Добавить в цитаты Настройки чтения

Страница 40 из 92

А в-третьих, немцы ожесточились и усилили террор против местных жителей, что распаляет их ненависть и активизирует партизанскую борьбу. Хочет не хочет Манштейн, а немалую часть сил он вынужден использовать и против партизан, и для охраны коммуникаций.

Командующий взял остывший стакан с чаем и отпил глоток. Хорошо, с этим разобрались. Ясен и смысл действий. А вот их характер придется еще обдумать.

Хрущев обвел взглядом комнату, словно отыскивая что-то такое, что помогло бы ему собраться с мыслями. На секунду-другую его взгляд скользнул по столу и остановился вдруг на знакомой чугунной статуэтке: два кузнеца у наковальни. Он подошел ближе и взял статуэтку в руки. Великолепная вещь. Как хорошо передано напряжение лиц, движение сильных и ловких рук, крутой поворот торсов. Чувствуются темп, ловкость, упоение трудом.

— Эти кузнецы, — задумчиво сказал член Военного совета, обернувшись к Ватутину, — и нам подсказывают характер действий: куй железо, пока горячо! Главное — стремительность. Вот суть операции. Сжать пружину со всей силой и сразу отпустить. Ошеломляющий удар спутает Манштейну все карты. А затем — безостановочно бить и бить, как по наковальне. С размаху, сплеча.

— Это вы хорошо сказали, Никита Сергеевич. Истинно — с размаху, сплеча. По-русски, по-большевистски. И в темпе!
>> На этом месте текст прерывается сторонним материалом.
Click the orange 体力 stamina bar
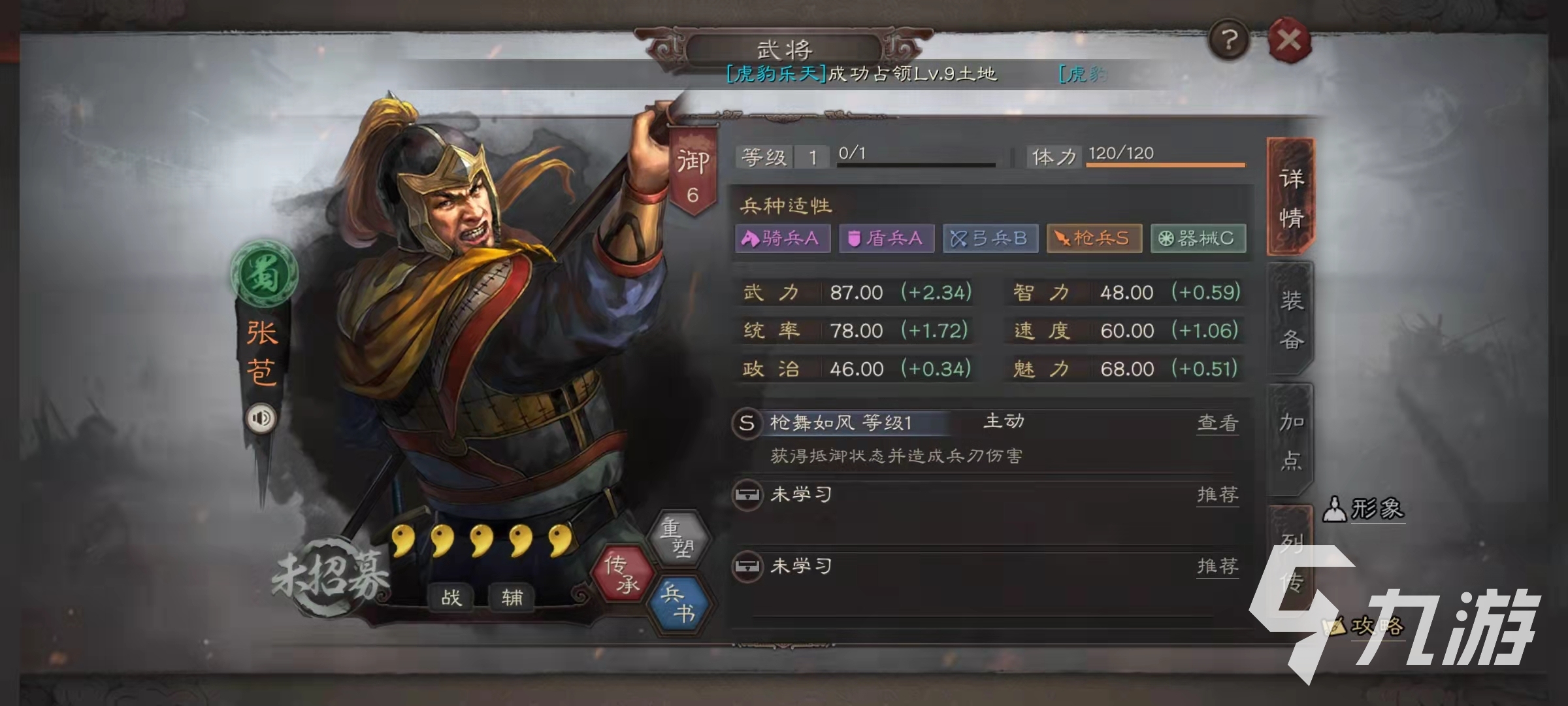This screenshot has width=1568, height=706. [1166, 165]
Стремительно потекли дни, полные напряжения, глубоких раздумий и молниеносных решений. Ватутин подолгу просиживал над картами и таблицами; часами не выходили из его кабинета начальник штаба, командующие родов войск и руководители служб; пожалуй, никогда еще не знал такой нагрузки провод ВЧ, связывающий штаб фронта со Ставкой; участились взаимные визиты начальников штабов Первого и Второго Украинских фронтов; направленны и офицеры связи почернели от недосыпания.
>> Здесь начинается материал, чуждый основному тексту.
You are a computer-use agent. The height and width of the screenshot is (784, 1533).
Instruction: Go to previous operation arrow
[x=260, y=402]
Как ни был связан Ватутин делами, требующими его обязательного присутствия в штабе, он, тем не менее, часто, может быть чаще, чем когда-либо, бывал в войсках. В эти напряженные дни подготовки к наступлению он постоянно должен был держать руку на пульсе своих войск.

Главное, чего требовал командующий фронтом, — это усыпить бдительность противника, дезориентировать его, обмануть немецкие штабы. Координируя свои действия с генералом Коневым, Ватутин стремился создать у немцев иллюзию, будто главные силы советских войск сосредоточиваются вдали от корсунского выступа, а тем временем подготовить группировку против Звенигородки.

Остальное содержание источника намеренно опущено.